Bilim

Dünyanın En Büyük Doğal Hidrojen Kaynağı Keşfedildi: Temiz Enerjinin Geleceği Burada Başlıyor!

2025-04-02

Yazar: Zeynep

2023 yılının Mayıs ayında, Fransa'nın Lorraine bölgesindeki terk edilmiş madenlerde bilim insanları devrim niteliğinde bir buluşa imza attı: Doğal hidrojen yatakları. Mart 2025’te Moselle bölgesinde yapılan bir keşifle, bu rezervlerin büyüklüğü daha da netleşti. Yapılan tahminlere göre bu bölgelerde toplamda 92 milyon ton beyaz hidrojen bulunduğu düşünülüyor ve ekonomik değerinin yaklaşık 92 milyar dolar olduğu hesaplanıyor. Bu miktar, dünya genelinde üretilen gri hidrojenin (fosil kaynaklarla üretilen hidrojen) yarısından fazlasına eşdeğer. Ayrıca, daha önceki çalışmalar yeraltındaki hidrojen rezervuarlarında yaklaşık 6,2 trilyon ton hidrojen bulunduğunu ortaya koymuştu. Dağların bu doğal hidrojenin birincil kaynağı olabileceği belirtiliyor.

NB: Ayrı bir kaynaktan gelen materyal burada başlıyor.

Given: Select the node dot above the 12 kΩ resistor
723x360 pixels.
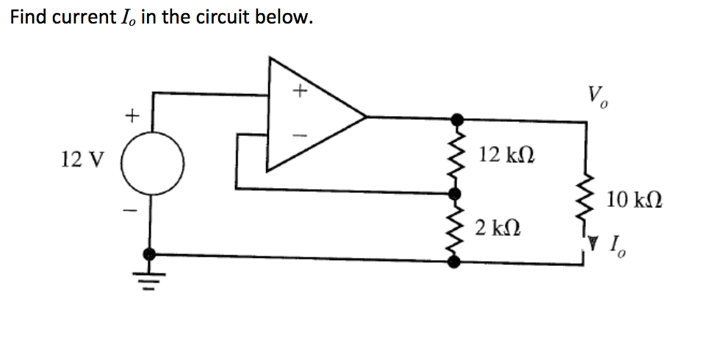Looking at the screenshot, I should (x=456, y=118).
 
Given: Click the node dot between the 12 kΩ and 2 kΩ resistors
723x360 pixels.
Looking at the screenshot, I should (x=456, y=192).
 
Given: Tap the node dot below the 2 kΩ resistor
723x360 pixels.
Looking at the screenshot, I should (x=456, y=258).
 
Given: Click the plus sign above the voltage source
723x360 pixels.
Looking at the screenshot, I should (x=131, y=115).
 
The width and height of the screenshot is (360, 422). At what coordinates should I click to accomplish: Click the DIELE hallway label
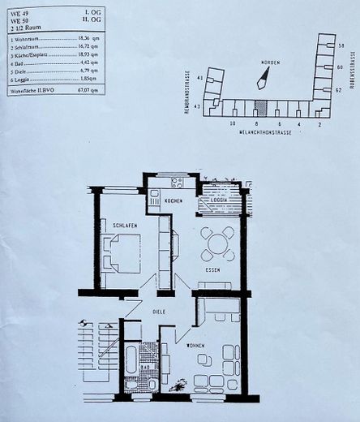[161, 309]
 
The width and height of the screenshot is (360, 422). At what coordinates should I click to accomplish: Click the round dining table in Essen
[217, 243]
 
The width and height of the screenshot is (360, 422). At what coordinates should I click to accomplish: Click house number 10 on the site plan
[232, 124]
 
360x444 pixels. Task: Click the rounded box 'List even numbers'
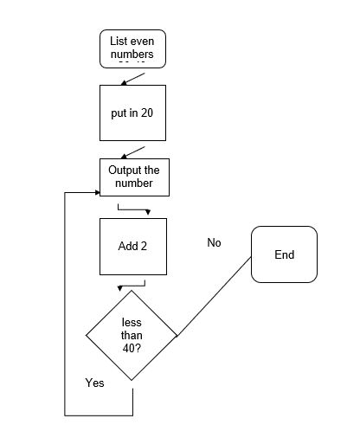(x=132, y=48)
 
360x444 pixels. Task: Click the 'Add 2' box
(x=132, y=247)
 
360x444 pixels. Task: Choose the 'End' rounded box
(x=284, y=254)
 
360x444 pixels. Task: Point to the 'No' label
(x=214, y=242)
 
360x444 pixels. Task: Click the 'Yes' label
(x=94, y=382)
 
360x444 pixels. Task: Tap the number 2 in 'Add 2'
(x=144, y=247)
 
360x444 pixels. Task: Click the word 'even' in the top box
(x=145, y=42)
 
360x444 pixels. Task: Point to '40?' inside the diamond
(x=132, y=348)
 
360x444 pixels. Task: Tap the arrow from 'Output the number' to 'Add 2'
(x=134, y=209)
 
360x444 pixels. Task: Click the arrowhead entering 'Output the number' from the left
(x=95, y=190)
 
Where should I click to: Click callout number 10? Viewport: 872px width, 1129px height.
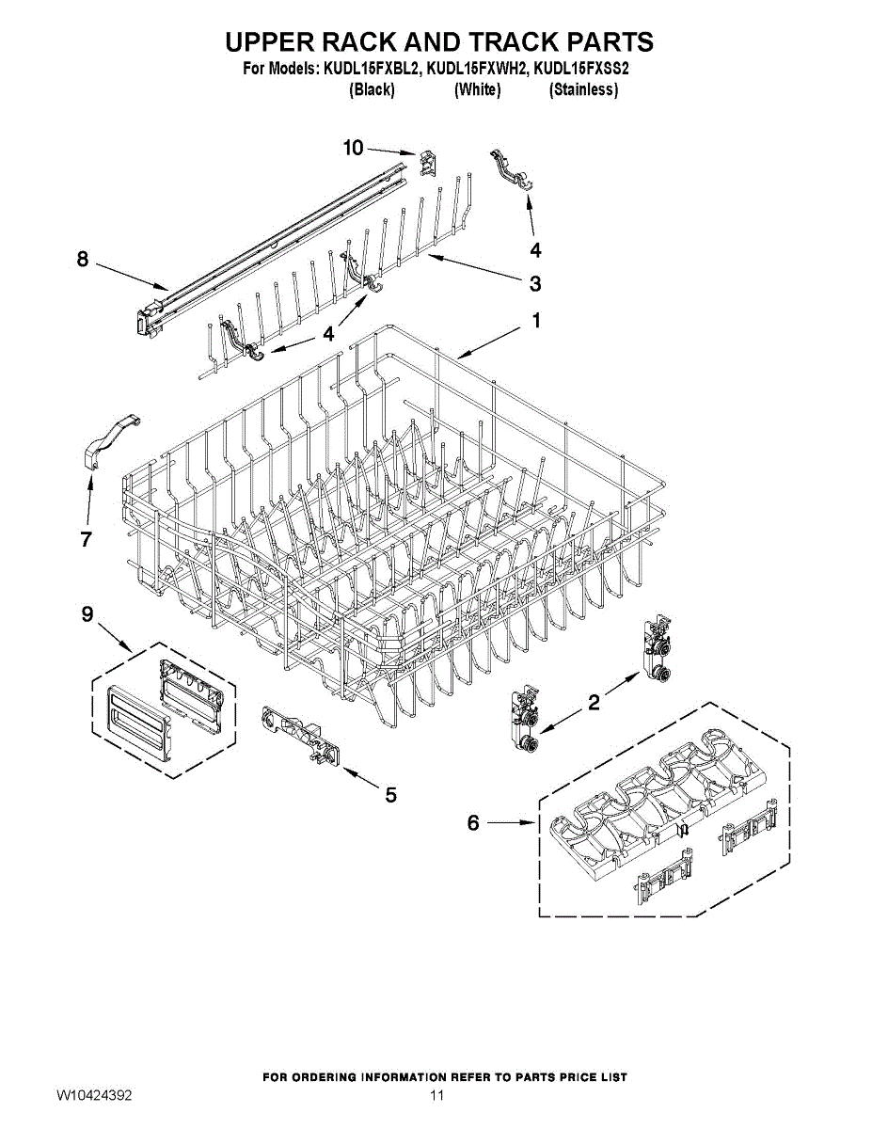tap(353, 148)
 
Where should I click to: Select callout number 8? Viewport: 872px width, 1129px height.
tap(83, 260)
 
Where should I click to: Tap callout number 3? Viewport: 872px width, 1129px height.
tap(534, 282)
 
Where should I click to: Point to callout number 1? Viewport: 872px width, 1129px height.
tap(536, 321)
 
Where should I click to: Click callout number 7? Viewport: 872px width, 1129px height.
tap(86, 539)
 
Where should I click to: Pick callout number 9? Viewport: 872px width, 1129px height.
tap(87, 614)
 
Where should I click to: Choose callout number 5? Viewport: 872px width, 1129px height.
tap(390, 795)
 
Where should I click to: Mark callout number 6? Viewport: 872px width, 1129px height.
tap(474, 823)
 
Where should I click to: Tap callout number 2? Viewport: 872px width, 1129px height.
tap(594, 702)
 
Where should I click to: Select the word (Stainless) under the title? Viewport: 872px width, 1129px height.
tap(583, 90)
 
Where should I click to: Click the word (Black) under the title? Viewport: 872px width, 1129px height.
tap(371, 90)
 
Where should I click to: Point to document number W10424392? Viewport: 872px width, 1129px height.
tap(94, 1096)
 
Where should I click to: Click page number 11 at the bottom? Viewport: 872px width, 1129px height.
tap(436, 1096)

Günümüzde hidrojen üretimi, karmaşık bir süreç olarak biliniyor ve mevcut yöntemlerin çoğu ciddi miktarda kirlilik üretiyor. Ancak yeni keşfedilen beyaz hidrojen, doğal yollarla oluştuğu ve çevre dostu bir alternatif sunduğu için büyük bir umut kaynağı. Bilim insanları, bu hidrojenin yenilenebilir olabileceğini ve “Serpantinleşme” adı verilen jeolojik bir süreçle ortaya çıktığını vurguluyor. Bu süreç, yer kabuğundaki demir açısından zengin minerallerle suyun etkileşime girmesiyle hidrojen üretebiliyor. Eğer bu doğal süreç sürekli olarak devam ederse, beyaz hidrojen, fosil yakıtlar gibi tükenecek bir kaynak olmaktan çıkar.

Hidrojenin ekonomik değeri oldukça yüksek. Beyaz hidrojen, yeşil hidrojen (yenilenebilir enerji ile üretilen) ile karşılaştırıldığında, daha düşük maliyetle ve karbon salınımı olmadan elde edilebiliyor. Bu da onu çevre dostu enerji kaynakları arasında ön plana çıkarıyor.

Ancak, diğer ülkelerde de benzer doğal hidrojen kaynaklarının bulunup bulunamayacağı henüz belli değil. Fransa’daki keşif heyecan verici olsa da, doğal hidrojenin ticari ölçekte çıkarılması için teknolojik ve ekonomik zorluklar söz konusu. Günümüzde petrol ve doğalgaz sektöründe gelişmiş bir altyapı mevcutken, beyaz hidrojen için yeterli bilgi birikimi ve teknik ekipman henüz edinilmiş değil. Ayrıca, mevzuat eksikliği bu sürecin önünde önemli bir engel oluşturuyor. Hidrojenin düşük enerji yoğunluğu ve taşınma zorlukları da dikkate alınmalıdır. Petrol ve doğalgazdan farklı olarak, hidrojenin taşınması ve depolanması daha karmaşık bir süreç gerektiriyor.

Öte yandan, Fransa’daki bu keşif, enerji sektöründe küresel bir domino etkisi yaratabilir. Dünya genelinde enerji şirketleri ve araştırmacılar, benzer jeolojik yapıları incelemeye ve beyaz hidrojen yataklarını yeniden değerlendirmeye başladılar. Eğer diğer ülkelerde de büyük miktarda doğal hidrojen bulunursa, bu durum fosil yakıtların yerini almasını hızlandırabilir. İşte bu yüzden, hidrojenin geleceği enerji piyasalarında önemli bir tema haline geliyor.